The case of the day is Chevron Corp. v. Snaider (D. Colo. 2015). I haven’t written about a Lago Agrio-related case in a while. It’s good to be back! Chevron, after applying under § 1782, obtained leave to serve a subpoena on Andres Snaider. Snaider, an Ecuadoran national living in Connecticut, was the founder of Nextant, LLC, a consultancy, and he was a classmate of Steven Donziger and James Russell DeLeon at Harvard Law School in the 1980s. Snaider and Donziger had originally approached DeLeon, who controlled Torvia Ltd., seking an investment in a documentary about the environmental damage in the Amazon—presumably the film that became Crude. According to Chevron, DeLeon ultimately invested more than $3 million in the Lago Agrio litigation, and Snaider was alleged to be involved in structuring the investment and reviewing the Torvia funding agreement. Chevron brought a § 1782 application, seeking evidence from Snaider for use in its action in Gibraltar against DeLeon and Torvia as well as for use in the actions in Argentina and Brazil to enforce the Ecuadoran judgment. After the subpoena issued, Snaider moved to quash.
The bottom line is that the magistrate judge ruled that Chevron was entitled to much of the discovery it sought, though she did grant the motion to quash in some respects. I am not going to parse the limits of what discovery was and was not permitted. Instead, I want to comment on one interesting wrinkle. As the magistrate judge noted, Chevron had previously sought such information by way of a subpoena to Patton Boggs and by discovery request directed to Donziger himself. Judge Kaplan sustained Patton Boggs’s objections to that subpoena “with little discussion,” and he rejected the discovery requests to Donziger on grounds of overbreadth (the request, he said, was “broad as all outdoors”) and because evidence relating to the period after the Ecuadoran judgment would be protected by the work product doctrine. Judge Kaplan also rejected Chevron’s effort to serve a subpoena directly on Snaider on the grounds that it was untimely.
Circumvention of foreign proof-gathering requirements is, of course, one of the Intel factors relevant to the exercise of a court’s discretion in a § 1782 case. If the RICO case were still pending, then I would be inclined to say that Chevron, by seeking the evidence from Snaider that it had been unable to get in Judge Kaplan’s court, was attempting to circumvent a domestic court’s proof-gathering restrictions. But the RICO case has already gone to judgment, so one can’t really make such an argument in those terms. On the other hand, is there some sort of preemption that should come into play, particularly to the extent Judge Kaplan’s earlier refusals didn’t turn on procedural factors such as the timeliness of the discovery requests or subpoenas but rather on substantive issues such as the breadth of the requests relative to the issues in the litigation, or the applicability of the work-product rule? After all, Chevron is making the same basic point in the Gibraltar case and in the enforcement cases as it made in the RICO case: the Ecuadoran judgment, it claims, is a fraud.

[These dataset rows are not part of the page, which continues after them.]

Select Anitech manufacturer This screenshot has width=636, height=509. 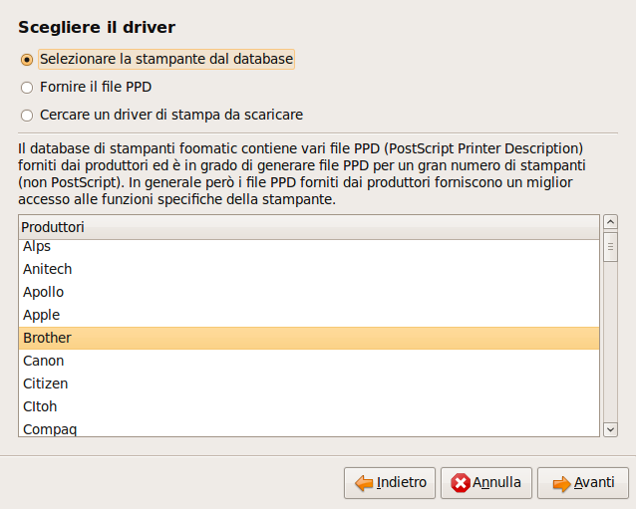click(x=309, y=269)
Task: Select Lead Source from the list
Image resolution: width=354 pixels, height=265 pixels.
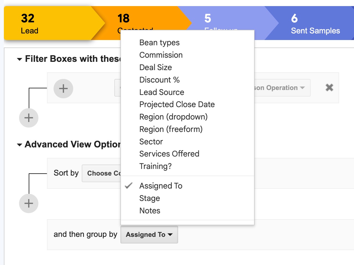Action: tap(162, 92)
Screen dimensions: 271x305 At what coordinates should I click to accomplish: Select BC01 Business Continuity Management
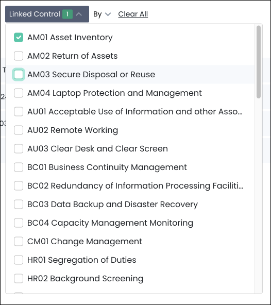pyautogui.click(x=19, y=167)
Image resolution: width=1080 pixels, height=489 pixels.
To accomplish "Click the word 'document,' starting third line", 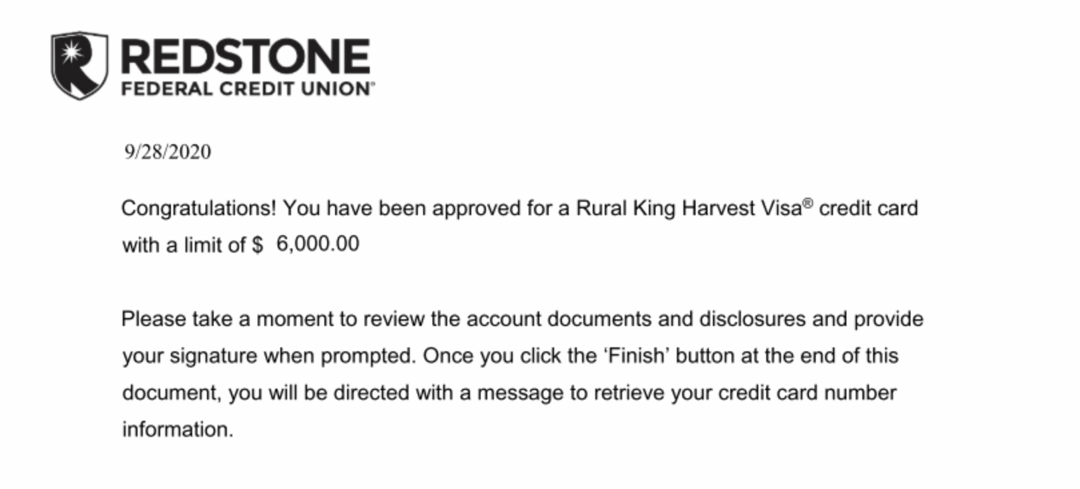I will pyautogui.click(x=172, y=393).
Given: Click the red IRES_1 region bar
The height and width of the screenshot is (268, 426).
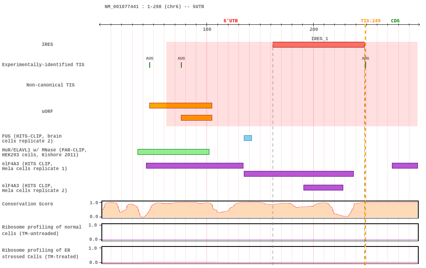Looking at the screenshot, I should coord(318,45).
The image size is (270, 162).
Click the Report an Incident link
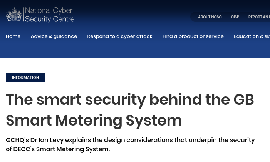click(x=260, y=17)
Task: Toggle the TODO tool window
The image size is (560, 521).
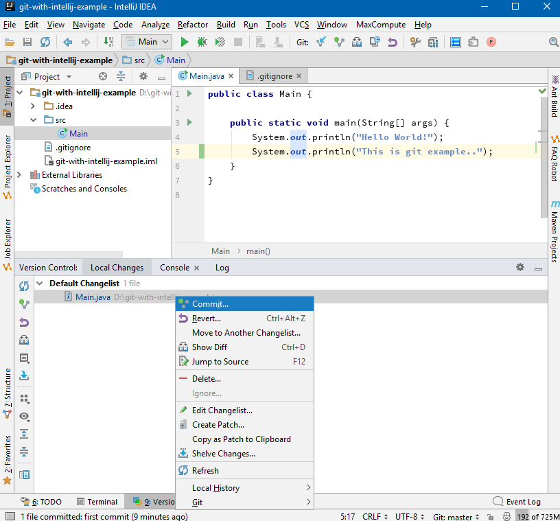Action: coord(41,501)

So one could argue that the outcome now should be the same as the outcome then. It’s not clear to me whether this is a real argument: we’d have to compare the discovery requests carefully as well as to be more precise about the relationship of the issues in the foreign cases with the issues in the RICO case, and of course we’d have to delve into the law of issue preclusion. Still, it’s an interesting thought.